Story

Why

For years during the proliferation of tourism in Mexican beach destinations like Puerto Vallarta the beer scene was completely dominated by smooth drinking Mexican lagers. As demonstrated by every Corona commercial ever this is great for sitting on a beach. To this day many tourists think of a “local” Mexican beers as Corona, Pacifico, or Dos Equis XX. But as a growing number of beer drinkers are pushing craft tastes into the mainstream these standard macro beers definitely leave many connoisseurs wanting more. Upon relocating full time to Puerto Vallarta, the founders of Los Muertos could not have agreed more. Driven by the thirst for flavorful varieties of beer, bringing Vallarta its first craft brewery became their dream.

How

While homebrewing for more than 15 years had instilled some good brewing basics for the would be Los Muertos head brewer, he had a glaring lack of commercial experience.

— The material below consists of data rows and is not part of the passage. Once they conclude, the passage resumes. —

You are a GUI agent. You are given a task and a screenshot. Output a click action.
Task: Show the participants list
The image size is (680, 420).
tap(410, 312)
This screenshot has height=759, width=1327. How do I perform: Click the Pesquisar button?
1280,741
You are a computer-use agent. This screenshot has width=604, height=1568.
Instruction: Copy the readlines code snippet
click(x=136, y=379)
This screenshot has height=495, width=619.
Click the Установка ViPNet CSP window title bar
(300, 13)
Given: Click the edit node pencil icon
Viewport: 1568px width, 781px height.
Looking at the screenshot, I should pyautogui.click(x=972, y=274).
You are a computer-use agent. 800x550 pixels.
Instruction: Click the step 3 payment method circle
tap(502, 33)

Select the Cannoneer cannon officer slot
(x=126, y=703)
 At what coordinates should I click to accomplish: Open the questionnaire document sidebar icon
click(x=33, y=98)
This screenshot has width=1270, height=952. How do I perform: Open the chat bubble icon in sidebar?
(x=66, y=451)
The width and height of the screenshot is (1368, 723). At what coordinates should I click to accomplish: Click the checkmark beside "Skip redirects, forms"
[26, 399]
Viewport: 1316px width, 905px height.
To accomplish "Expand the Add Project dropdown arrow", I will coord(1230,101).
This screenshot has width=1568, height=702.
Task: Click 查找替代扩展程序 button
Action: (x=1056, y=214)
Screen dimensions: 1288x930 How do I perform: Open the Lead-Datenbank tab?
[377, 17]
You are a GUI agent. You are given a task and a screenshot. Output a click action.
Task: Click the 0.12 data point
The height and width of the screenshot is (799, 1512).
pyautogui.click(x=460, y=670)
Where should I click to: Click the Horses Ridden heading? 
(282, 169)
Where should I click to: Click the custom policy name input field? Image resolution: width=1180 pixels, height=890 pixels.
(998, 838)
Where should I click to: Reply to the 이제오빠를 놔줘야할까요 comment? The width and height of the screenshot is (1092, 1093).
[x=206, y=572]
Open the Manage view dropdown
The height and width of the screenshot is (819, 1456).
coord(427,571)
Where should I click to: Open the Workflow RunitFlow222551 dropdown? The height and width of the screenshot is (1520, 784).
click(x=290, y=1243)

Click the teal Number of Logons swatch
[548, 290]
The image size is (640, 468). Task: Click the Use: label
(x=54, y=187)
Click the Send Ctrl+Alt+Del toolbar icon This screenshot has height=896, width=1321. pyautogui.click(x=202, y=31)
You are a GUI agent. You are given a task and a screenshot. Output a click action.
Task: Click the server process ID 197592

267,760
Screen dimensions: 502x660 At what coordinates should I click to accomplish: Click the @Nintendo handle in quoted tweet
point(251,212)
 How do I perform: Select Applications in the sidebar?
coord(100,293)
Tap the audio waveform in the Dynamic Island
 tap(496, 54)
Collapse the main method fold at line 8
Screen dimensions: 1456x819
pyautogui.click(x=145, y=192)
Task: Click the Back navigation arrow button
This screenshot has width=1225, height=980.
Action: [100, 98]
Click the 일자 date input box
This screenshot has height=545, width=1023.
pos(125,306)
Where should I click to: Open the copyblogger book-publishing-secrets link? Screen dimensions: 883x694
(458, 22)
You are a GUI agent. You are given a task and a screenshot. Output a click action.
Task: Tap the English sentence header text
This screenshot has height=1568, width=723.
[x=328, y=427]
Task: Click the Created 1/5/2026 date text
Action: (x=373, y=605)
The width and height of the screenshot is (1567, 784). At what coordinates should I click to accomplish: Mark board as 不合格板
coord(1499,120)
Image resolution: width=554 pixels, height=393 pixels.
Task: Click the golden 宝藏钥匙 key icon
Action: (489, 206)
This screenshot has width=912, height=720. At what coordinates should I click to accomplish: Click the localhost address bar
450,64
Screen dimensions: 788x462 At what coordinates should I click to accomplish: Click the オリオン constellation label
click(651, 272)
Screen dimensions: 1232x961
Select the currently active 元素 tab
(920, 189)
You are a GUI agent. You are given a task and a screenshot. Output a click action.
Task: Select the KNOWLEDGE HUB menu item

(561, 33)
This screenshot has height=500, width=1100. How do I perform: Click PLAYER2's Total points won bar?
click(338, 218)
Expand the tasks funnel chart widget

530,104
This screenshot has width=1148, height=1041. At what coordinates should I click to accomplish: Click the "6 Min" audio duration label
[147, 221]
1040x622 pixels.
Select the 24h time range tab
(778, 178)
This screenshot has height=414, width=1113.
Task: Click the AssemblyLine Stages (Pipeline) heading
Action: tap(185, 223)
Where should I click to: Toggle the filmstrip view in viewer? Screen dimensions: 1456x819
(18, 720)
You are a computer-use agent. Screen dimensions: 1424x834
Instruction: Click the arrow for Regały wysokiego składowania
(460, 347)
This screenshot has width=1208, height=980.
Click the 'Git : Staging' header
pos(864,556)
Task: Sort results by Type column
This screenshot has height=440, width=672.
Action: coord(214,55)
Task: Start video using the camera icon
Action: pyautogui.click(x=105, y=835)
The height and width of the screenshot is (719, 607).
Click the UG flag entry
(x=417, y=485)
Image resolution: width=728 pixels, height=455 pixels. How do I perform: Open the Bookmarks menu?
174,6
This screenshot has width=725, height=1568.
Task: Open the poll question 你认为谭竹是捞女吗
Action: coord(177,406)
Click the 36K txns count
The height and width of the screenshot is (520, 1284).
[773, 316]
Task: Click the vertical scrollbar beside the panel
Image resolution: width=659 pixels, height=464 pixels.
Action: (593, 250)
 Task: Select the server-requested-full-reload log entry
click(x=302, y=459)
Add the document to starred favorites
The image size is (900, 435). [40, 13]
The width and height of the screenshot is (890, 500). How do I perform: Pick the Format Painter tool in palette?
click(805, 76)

Securing an apprenticeship at Coopersmith’s pub in the northern Colorado town of Fort Collins was truly step one to making the brewery a reality. After that, a team of local steel welders, an excavation crew to build a basement beneath an existing building, and some creative brewhouse design, got Los Muertos Brewing Company of the ground. The brewery proudly opened it’s doors to eager customers November 2nd, 2012. A day known throughout Mexico as “Día de los Muertos”.

Now

While Mexico is a large country with many diverse micro climates, none are very well suited for the production of malts or hops. So our ingredients generally speaking are imported from the United States and Germany. Which means we’re using the same ingredients as your local brewpub regardless of where it is. The biggest difference we’ve found in brewing in Mexico is our ground water isn’t cold like it is for our northern counterparts. So cooling boiling wort to fermentation temperatures is the trickiest part of our process.